Document passage:
This e-mail brought to you by ... a bad idea

Epidemic.com, which compensates people for spamming their friends, is making me ill.

Published February 3, 2000 5:00PM (EST)

A man emerges from a toilet stall in a fancy hotel restroom. He heads to the sink, washes his hands -- and the towel boy immediately hands him a dollar. He climbs into an elevator and blows his nose; a woman standing beside him nonchalantly hands him a dollar.

Wouldn't it be great if you could get paid for something you already do? This is the message of a TV ad for Epidemic.com, a new Internet start-up whose name is apparently a play on viral marketing. Of course, the subtext of the spot, one of the flood of forgettable dot-com ads during the Super Bowl on Sunday, was that Epidemic will pay you to do something you already do.

What Epidemic didn't specify, however, was just which task it would pay you for (it's not using the toilet or blowing your nose, though that shouldn't surprise you.) Epidemic wants to pay you for sending e-mail -- but only if you agree to include graphical ads in your e-mail. Yes, if you agree to configure your e-mail to include a number of animated "epiAds," you can attempt to profit off your friends.

The way it works is this: You download a little program called epiNabler, a plug-in application that interacts with your e-mail software (such as Outlook, Eudora or Hotmail). Whenever you send an e-mail from this point on, your messages will include a number of graphical ads down the side. If the recipients of your e-mail click on those ads and continue through and buy something, you get a small percentage of the sale (the site doesn't reveal just how much of a commission you'll be making.) Or you can choose to get the profits donated to charity.

The idea, while simple, is incredibly insidious. As if your inbox weren't already stuffed with enough spam, commercial solicitations and e-mail newsletters stuffed with text ads, now your friends get to send you huge banner-type ads, too? The premise is terrifying: Your cousin Sally, who only e-mails you once a year, starts e-mailing you daily, hoping to get a commission out of some purchase you make. The mailing lists you belong to may suddenly become rife with members who have signed up for the service. Complete strangers may spam you in hopes that you'll click and buy.

Epidemic, on its Web site, markets the service as a way to "be the first to tell your friends about the latest brands and coolest trends! Get your friends and family excited about using the Internet!" But really, it's a new form of spam and unwanted direct-mail marketing. And there's no opt-in option: If your friends choose to join, you're stuck getting those ads whether you like it or not.

My only hope is that the millions of dollars that the company spent on that silly and oblique Super Bowl ad will empty the company's coffers and put them out of business. If Epidemic takes off, I dread what the future -- and my in box -- may hold.


By Janelle Brown

Janelle Brown is a contributing writer for Salon.

Given material:

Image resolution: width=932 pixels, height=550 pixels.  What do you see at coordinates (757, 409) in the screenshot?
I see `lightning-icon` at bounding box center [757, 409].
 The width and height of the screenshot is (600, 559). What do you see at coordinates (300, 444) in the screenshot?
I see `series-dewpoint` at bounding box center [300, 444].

Task description:
Transcribe the passage of the Epidemic.com column above between "My only hope" and "-- may hold.", inclusive.

Task answer:
My only hope is that the millions of dollars that the company spent on that silly and oblique Super Bowl ad will empty the company's coffers and put them out of business. If Epidemic takes off, I dread what the future -- and my in box -- may hold.